ARadio 4 documentary entitled A Life’s Work reports that undertakers blame Eastenders and other sensationalist soaps for a rise in fisticuffs at funerals. They claim that writers’ predilections for internecine arguments, coffins crashing to the floor and characters leaping into graves while wailing, “Me old muuum!” have an impact on real-life mourners. Graveside brawls are, apparently, now de rigueur.
I wonder about all this. I mean, it’s not as if the funeral in Hamlet is exactly decorous. When emotions run high, relatives abound and booze is overflowing, not all of us can be relied on to behave well. Which is why I chose not to attend my parents’ funerals – too pained to make my misery a spectator sport. “You’ll regret it,” the world and his wife proclaimed. I never have.

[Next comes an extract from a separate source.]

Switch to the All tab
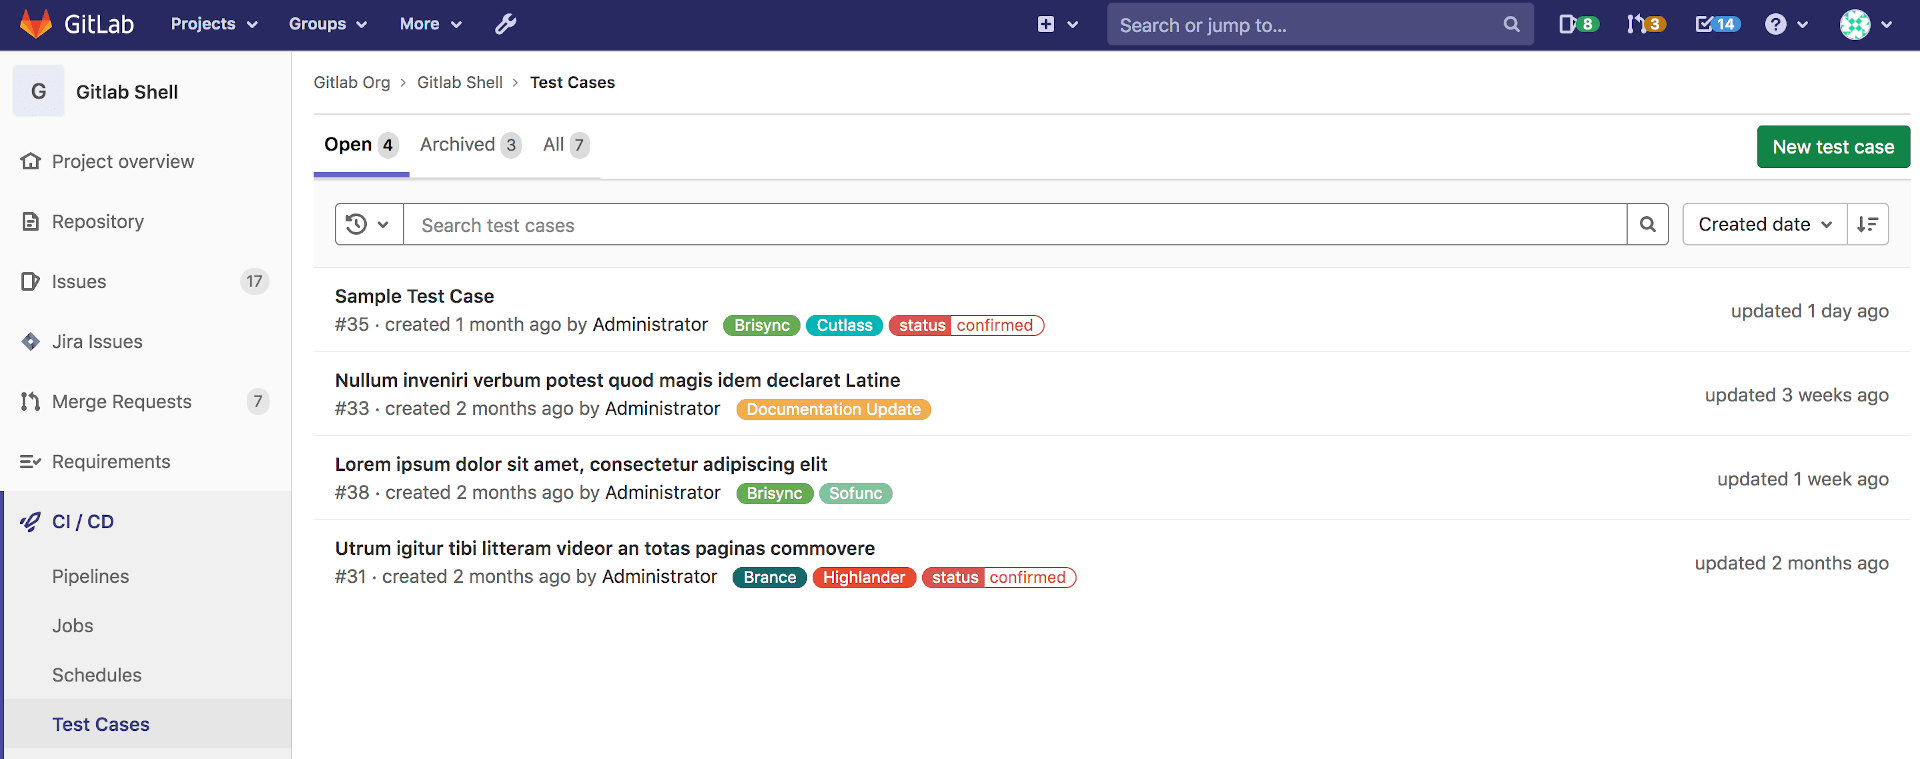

I may be a lifelong atheist, but I am an extremely Protestant sort of atheist – with a phobia of ceremonial exhibitionism, and distaste for the Victorian high camp considered obligatory at funerals as at weddings.
Moreover, as the oldest of five extremely different individuals – with five extremely different relationships with their parents – a no-show felt like the diplomatic response.
Before fixed on my course, there were a couple of savage altercations about what my mother’s funeral should consist of. I didn’t agree with all the decisions made, and removing my presence meant I didn’t have to.
Far more generous to allow those to whom the ceremony meant something to knock themselves out (without big sister actually doing said knocking).
The wisdom of this policy was confirmed by the so-called friends I came to recognise as falling into the category of “funeral groupie”. “So looking forward to seeing you!” they trilled, as if my parents’ deaths were the social events of the season. My desire to punch said individuals, with a Phil Mitchell-style right hook, remains strong.